If marketers neglect this part of the process in their holiday marketing efforts, their multichannel marketing plan will miss the mark. Instead, they need to invest in the audience insights garnered via email to inform the rest of the brand’s marketing strategy, she advised.
“Then, they will know how to maximize their efficiency and budget,” she said. “Email needs to be front and center within every retail and e-commerce marketing mix.”
Marketers have to create more authentic human-to-human connections and experiences with customers. Consumers expect brands to know what they want, she added.
Adapting requires essential components for marketers, cautioned Dessi. They need real-time consumer data in order to ensure pricing models are accurate. This makes it possible for consumers to actually see the products they need.
“This is how retailers can stand out against competitors,” he said. “When you are relying on online channels to make sales, you simply have to have a superb experience and exceed customer expectations.”

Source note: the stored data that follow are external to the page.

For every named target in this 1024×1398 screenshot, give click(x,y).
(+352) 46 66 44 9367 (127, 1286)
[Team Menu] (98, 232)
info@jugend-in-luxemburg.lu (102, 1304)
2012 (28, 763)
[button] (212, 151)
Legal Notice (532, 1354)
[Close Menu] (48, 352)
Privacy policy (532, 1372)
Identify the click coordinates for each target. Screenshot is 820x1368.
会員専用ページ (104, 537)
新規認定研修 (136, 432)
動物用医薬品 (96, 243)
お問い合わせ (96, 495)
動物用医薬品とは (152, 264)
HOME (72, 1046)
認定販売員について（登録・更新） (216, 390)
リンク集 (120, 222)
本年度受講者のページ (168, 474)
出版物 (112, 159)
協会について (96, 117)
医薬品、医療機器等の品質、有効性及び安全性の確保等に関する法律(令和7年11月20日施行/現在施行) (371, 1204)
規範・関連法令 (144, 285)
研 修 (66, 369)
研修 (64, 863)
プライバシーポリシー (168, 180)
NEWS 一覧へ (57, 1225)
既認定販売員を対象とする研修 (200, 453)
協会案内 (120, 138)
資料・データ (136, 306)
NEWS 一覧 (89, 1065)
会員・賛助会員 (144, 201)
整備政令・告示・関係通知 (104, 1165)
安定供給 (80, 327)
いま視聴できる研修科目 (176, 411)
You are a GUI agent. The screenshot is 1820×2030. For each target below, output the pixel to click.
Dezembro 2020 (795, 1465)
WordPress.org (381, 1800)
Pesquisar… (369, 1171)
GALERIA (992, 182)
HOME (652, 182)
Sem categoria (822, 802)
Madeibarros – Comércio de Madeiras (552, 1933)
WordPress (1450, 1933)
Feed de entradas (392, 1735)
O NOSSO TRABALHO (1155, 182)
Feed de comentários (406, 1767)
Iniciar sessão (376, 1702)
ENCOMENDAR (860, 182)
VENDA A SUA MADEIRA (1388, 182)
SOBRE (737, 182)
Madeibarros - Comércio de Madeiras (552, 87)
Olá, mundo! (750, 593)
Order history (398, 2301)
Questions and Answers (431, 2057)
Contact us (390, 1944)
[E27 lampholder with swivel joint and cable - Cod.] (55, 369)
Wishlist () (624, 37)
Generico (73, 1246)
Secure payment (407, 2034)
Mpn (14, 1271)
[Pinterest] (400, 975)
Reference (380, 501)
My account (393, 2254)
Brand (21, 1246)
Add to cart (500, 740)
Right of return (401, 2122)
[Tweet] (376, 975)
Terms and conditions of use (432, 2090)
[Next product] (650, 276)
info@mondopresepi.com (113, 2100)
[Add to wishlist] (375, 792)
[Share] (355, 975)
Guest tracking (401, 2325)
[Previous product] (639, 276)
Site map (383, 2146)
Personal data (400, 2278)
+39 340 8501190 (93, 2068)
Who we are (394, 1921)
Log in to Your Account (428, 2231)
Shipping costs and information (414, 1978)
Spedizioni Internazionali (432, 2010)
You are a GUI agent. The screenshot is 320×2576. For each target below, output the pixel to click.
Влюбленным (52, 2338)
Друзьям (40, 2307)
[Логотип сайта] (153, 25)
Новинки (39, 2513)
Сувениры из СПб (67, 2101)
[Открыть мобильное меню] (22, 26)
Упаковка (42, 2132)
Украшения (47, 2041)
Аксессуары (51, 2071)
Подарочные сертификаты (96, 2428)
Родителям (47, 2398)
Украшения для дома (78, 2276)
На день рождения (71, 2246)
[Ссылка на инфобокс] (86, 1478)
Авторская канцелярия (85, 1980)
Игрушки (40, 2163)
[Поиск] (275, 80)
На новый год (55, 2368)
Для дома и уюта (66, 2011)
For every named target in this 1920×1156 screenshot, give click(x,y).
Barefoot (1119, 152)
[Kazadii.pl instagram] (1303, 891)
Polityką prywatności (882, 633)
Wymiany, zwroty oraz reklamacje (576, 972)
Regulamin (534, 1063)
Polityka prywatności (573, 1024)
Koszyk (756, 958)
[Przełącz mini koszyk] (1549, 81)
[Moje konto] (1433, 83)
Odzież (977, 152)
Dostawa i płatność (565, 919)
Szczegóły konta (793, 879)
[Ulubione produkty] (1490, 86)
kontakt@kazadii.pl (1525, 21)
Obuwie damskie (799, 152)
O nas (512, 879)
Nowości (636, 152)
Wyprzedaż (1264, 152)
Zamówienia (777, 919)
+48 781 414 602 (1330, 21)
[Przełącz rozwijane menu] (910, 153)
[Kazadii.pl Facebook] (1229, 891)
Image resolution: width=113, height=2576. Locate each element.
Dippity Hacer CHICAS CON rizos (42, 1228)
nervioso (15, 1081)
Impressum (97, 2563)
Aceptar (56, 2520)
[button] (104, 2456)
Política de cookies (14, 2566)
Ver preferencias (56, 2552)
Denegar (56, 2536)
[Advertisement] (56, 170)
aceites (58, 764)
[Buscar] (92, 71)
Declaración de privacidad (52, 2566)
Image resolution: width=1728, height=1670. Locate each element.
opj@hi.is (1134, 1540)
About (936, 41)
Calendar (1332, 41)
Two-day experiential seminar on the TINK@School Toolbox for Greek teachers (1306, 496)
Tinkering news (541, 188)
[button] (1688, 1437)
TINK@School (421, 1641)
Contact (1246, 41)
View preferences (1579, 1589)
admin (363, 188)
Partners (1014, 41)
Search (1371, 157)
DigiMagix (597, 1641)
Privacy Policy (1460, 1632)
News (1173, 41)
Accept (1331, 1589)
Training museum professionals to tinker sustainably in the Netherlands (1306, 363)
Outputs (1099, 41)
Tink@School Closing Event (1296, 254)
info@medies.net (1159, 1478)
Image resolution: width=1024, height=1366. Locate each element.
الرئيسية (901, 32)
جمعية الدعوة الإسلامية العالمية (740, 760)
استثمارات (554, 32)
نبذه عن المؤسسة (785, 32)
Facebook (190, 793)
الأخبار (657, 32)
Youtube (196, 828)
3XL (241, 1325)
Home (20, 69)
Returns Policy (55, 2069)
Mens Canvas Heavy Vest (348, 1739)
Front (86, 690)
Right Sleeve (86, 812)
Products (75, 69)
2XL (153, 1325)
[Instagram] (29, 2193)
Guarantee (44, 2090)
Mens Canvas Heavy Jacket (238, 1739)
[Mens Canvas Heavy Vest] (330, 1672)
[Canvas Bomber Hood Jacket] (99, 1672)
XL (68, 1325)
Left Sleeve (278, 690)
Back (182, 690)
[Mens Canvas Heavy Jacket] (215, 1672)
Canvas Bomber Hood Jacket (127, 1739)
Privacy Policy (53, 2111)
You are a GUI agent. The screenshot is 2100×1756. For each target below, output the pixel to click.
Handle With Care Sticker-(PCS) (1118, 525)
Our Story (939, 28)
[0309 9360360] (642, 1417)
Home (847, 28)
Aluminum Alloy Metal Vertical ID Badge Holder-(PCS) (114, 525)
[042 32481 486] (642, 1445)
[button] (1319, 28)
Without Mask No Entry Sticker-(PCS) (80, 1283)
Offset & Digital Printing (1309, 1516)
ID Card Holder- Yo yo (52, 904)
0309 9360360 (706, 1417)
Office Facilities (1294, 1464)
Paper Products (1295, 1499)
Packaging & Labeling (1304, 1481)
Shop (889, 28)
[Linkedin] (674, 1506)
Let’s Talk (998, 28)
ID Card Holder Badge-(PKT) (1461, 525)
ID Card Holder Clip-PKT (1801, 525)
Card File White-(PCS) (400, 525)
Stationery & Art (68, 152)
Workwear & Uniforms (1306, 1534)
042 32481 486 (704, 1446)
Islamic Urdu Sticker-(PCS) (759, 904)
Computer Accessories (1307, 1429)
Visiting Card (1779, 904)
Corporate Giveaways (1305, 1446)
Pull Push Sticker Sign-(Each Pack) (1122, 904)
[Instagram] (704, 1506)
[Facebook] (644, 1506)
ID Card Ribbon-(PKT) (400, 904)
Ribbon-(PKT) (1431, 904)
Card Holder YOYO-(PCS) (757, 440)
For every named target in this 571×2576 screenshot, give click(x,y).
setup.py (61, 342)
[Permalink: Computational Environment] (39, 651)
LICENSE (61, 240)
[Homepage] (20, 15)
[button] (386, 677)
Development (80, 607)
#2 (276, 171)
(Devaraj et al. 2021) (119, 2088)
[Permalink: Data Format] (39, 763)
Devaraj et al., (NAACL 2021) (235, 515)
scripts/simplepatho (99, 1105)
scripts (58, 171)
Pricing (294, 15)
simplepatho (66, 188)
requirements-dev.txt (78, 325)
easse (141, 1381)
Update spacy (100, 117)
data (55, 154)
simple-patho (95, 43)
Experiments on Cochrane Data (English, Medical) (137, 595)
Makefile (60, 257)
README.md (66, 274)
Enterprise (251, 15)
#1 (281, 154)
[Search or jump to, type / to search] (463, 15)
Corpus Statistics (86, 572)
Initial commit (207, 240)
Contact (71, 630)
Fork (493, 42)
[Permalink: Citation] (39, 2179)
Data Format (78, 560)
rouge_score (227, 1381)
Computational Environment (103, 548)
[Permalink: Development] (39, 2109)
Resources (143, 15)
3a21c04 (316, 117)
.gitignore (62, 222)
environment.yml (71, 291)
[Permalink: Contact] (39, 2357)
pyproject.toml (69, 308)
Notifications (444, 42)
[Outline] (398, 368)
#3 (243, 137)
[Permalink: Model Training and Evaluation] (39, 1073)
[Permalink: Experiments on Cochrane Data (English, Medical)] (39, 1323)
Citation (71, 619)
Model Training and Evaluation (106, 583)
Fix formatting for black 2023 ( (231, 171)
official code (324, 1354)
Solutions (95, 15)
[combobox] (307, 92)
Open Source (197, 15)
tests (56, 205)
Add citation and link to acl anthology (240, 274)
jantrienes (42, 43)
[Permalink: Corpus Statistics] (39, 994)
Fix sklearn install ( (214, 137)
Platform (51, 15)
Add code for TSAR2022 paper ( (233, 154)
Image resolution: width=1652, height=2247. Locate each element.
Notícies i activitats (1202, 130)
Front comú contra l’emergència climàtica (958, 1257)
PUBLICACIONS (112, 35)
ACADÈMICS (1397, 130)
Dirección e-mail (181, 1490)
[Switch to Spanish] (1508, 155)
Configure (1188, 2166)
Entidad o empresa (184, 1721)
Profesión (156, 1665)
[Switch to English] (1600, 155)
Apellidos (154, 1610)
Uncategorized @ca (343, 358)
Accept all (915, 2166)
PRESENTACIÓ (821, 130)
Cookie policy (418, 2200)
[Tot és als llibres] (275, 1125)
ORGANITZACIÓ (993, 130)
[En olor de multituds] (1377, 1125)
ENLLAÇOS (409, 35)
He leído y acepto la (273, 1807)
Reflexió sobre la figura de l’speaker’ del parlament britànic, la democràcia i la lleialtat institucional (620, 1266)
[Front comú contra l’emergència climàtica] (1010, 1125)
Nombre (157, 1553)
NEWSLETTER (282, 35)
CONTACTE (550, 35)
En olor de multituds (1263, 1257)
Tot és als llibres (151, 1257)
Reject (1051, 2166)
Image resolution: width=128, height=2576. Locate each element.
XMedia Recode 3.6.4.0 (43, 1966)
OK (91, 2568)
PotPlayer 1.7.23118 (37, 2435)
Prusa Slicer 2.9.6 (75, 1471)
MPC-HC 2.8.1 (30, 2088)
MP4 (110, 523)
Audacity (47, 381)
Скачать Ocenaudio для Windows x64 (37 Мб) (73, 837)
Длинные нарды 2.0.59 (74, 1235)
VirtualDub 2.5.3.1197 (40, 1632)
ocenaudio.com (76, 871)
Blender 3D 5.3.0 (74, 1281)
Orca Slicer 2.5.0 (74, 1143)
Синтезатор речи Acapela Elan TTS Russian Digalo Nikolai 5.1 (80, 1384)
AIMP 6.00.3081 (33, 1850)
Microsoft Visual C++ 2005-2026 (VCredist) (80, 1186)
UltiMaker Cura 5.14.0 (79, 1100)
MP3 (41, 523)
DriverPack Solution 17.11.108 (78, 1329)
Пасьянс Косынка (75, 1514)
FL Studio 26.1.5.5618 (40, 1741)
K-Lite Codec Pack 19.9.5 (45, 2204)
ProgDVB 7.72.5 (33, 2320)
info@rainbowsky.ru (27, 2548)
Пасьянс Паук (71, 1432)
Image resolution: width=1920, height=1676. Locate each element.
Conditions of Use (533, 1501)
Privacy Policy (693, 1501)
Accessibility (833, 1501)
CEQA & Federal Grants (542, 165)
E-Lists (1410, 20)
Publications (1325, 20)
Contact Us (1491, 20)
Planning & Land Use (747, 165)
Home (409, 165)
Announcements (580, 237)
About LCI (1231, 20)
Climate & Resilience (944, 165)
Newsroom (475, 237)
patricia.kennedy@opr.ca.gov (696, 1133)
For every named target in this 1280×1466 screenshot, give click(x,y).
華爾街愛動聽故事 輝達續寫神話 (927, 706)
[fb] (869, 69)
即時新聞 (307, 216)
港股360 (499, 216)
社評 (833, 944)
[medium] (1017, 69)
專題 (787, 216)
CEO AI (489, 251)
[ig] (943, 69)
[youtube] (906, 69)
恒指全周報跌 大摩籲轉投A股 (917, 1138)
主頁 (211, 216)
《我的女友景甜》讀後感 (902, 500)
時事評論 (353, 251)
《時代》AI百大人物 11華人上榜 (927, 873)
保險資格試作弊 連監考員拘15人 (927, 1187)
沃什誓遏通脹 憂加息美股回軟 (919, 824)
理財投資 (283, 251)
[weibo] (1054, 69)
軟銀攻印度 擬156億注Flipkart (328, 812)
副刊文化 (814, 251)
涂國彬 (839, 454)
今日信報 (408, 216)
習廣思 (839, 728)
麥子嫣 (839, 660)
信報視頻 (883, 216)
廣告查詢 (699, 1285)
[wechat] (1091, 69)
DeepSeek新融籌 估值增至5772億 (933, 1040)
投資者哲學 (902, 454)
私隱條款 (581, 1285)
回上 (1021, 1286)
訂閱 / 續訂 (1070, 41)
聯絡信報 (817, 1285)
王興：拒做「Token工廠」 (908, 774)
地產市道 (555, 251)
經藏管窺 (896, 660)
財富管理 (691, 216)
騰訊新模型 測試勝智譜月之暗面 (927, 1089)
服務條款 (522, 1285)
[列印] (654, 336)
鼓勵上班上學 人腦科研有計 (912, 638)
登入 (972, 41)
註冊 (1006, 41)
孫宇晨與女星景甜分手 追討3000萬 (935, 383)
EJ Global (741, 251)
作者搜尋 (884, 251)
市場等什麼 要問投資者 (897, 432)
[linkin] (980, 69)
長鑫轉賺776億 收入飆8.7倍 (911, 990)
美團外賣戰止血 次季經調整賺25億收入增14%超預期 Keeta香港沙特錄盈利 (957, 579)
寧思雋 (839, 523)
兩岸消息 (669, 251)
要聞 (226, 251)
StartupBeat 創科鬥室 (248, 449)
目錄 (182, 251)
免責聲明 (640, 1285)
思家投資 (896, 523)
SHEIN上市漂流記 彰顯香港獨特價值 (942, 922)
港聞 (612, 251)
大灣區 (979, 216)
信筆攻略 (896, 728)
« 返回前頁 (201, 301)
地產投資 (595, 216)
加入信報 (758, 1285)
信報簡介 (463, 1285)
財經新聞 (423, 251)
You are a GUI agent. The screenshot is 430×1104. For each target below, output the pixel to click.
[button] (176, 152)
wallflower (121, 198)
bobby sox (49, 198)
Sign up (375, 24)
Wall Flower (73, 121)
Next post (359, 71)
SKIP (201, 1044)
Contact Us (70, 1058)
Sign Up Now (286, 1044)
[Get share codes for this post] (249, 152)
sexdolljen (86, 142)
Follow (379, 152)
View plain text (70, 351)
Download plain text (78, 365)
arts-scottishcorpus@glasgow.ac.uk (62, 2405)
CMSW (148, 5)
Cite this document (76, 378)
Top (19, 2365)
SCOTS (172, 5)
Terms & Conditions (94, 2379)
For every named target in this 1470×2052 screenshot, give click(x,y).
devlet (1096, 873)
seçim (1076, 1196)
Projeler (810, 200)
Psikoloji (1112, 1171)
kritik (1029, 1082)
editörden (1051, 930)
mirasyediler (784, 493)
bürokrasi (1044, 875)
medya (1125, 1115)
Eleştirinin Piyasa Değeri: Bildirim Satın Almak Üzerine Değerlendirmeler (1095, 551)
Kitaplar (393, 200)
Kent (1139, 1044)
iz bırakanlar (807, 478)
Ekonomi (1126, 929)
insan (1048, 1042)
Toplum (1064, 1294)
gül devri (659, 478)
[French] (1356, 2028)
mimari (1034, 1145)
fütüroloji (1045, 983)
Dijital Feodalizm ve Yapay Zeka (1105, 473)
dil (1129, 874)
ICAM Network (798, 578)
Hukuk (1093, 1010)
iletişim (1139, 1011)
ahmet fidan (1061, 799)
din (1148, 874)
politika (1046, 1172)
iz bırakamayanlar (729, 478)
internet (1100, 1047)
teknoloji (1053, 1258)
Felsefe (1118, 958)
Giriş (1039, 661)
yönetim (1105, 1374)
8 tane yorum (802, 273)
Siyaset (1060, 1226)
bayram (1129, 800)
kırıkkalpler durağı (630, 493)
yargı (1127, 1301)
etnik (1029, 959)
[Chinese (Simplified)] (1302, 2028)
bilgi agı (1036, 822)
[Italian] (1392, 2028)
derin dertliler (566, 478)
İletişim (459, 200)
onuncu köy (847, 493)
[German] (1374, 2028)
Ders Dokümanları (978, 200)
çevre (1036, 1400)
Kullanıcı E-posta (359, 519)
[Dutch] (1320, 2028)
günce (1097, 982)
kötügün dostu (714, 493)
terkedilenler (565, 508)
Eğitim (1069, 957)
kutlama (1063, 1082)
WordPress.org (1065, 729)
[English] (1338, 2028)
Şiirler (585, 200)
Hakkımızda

In today’s world, marketers in particular and merchants, in general, can expect more instances of unexpected, unsteady, and unprecedented changes in supply and demand. Retailers need to get ahead of that now, ensuring their feed management and real-time inventory processes are up to date, Dessi recommended.
One way to do this is to partner with the right e-commerce solution providers. Part of that includes using real-time data, which is the only way to inform backend decisions while ultimately satisfying the customer, he said.
“As more brands rightfully pivot to e-commerce, standing out against competitors is going to come down to relevance, showing customers products that are applicable to their day-to-day life, while ensuring product information is accurate and updated on an on-going basis,” Dessi added.
Aggressive pendulum swings of inventory, price changes, product availability of the online world is now mimicked in the real world. They are one, he noted.